Data shown: Begin

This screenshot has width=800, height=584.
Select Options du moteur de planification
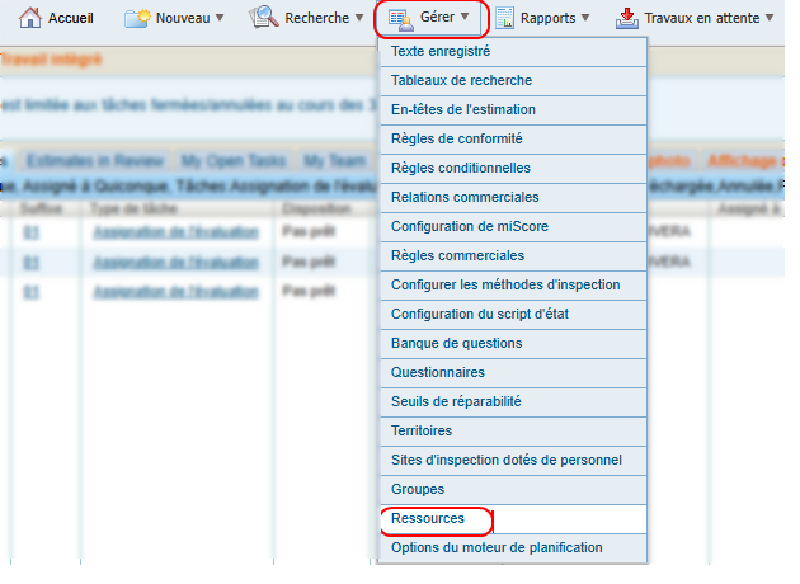click(x=496, y=548)
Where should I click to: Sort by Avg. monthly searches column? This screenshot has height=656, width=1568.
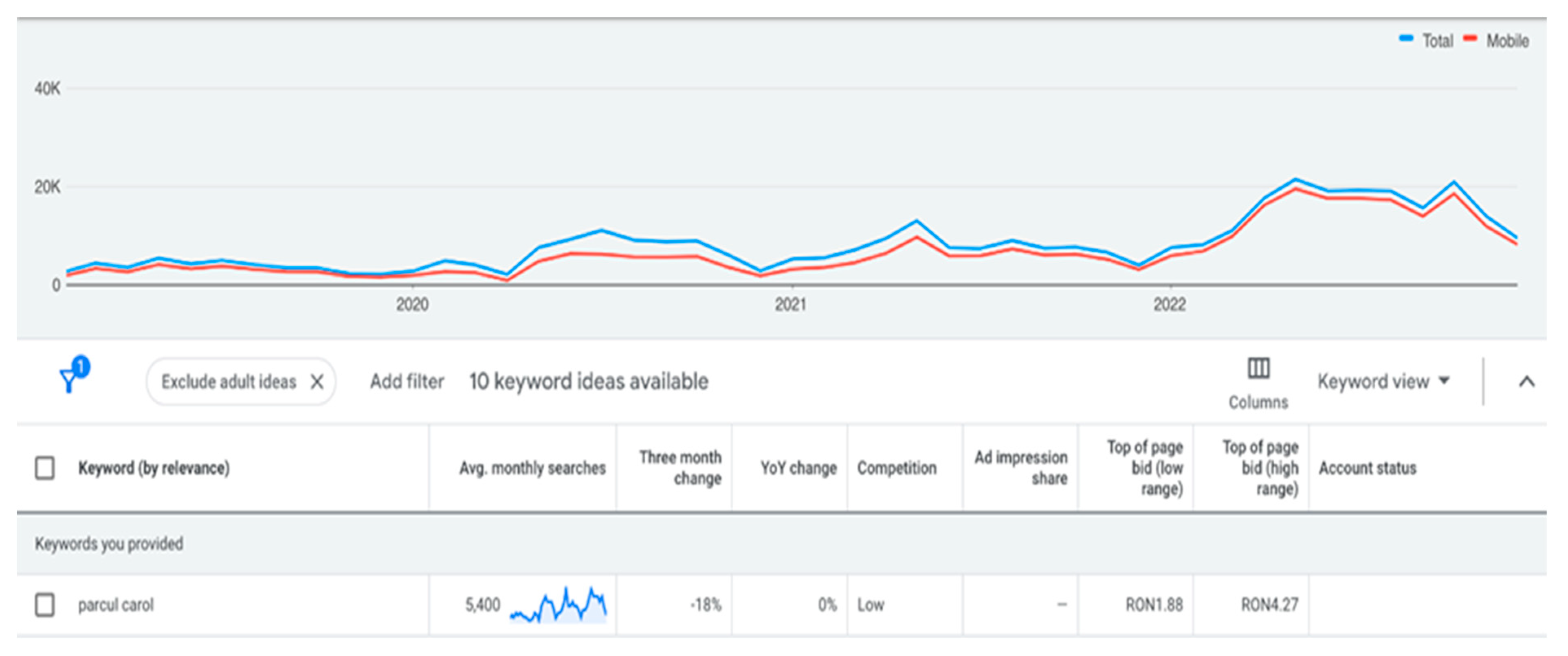(x=532, y=468)
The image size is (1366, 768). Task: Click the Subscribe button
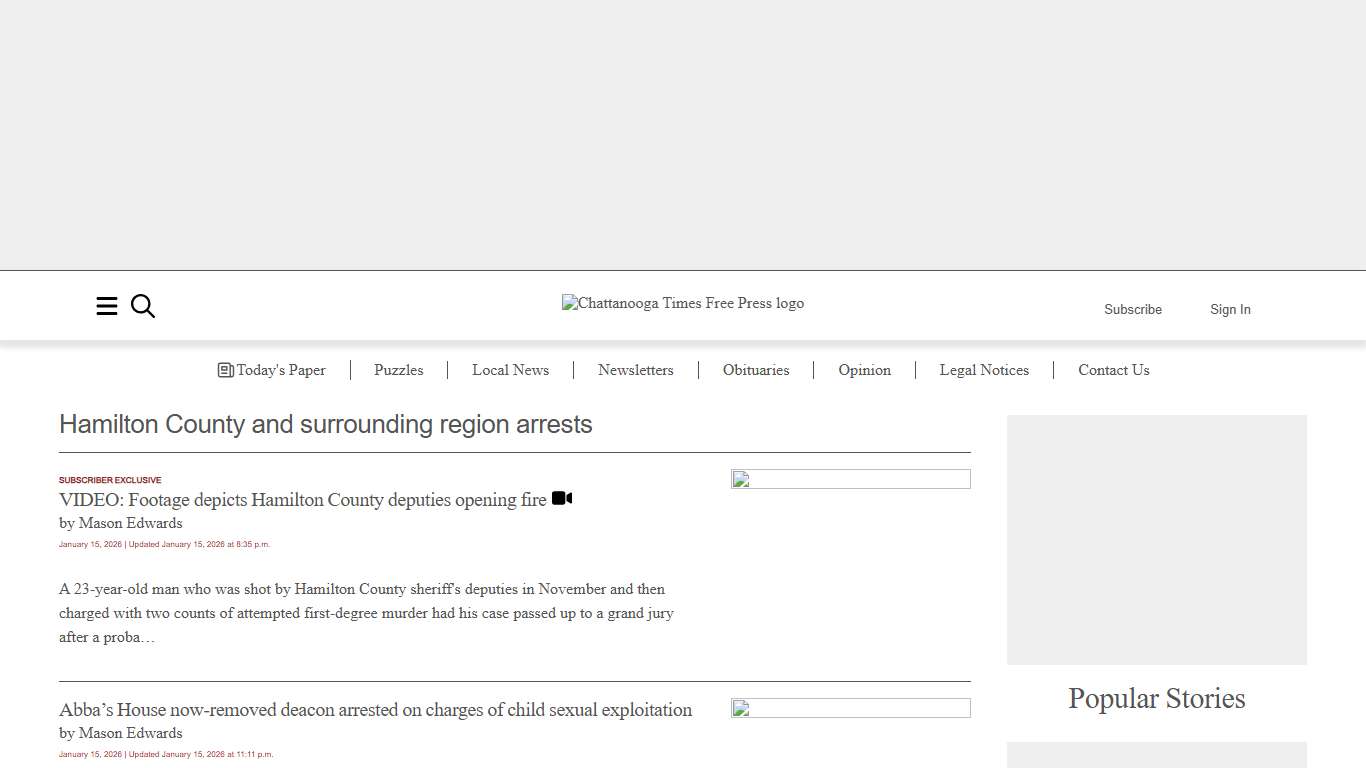click(x=1132, y=309)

Data shown: End

Give back the material word for word and drop the pictures it holds.

This screenshot has width=800, height=584.
Select Options du moteur de planification
click(x=496, y=548)
Where should I click to: Sort by Avg. monthly searches column? This screenshot has height=656, width=1568.
(x=532, y=468)
The image size is (1366, 768). Task: Click the Subscribe button
click(x=1132, y=309)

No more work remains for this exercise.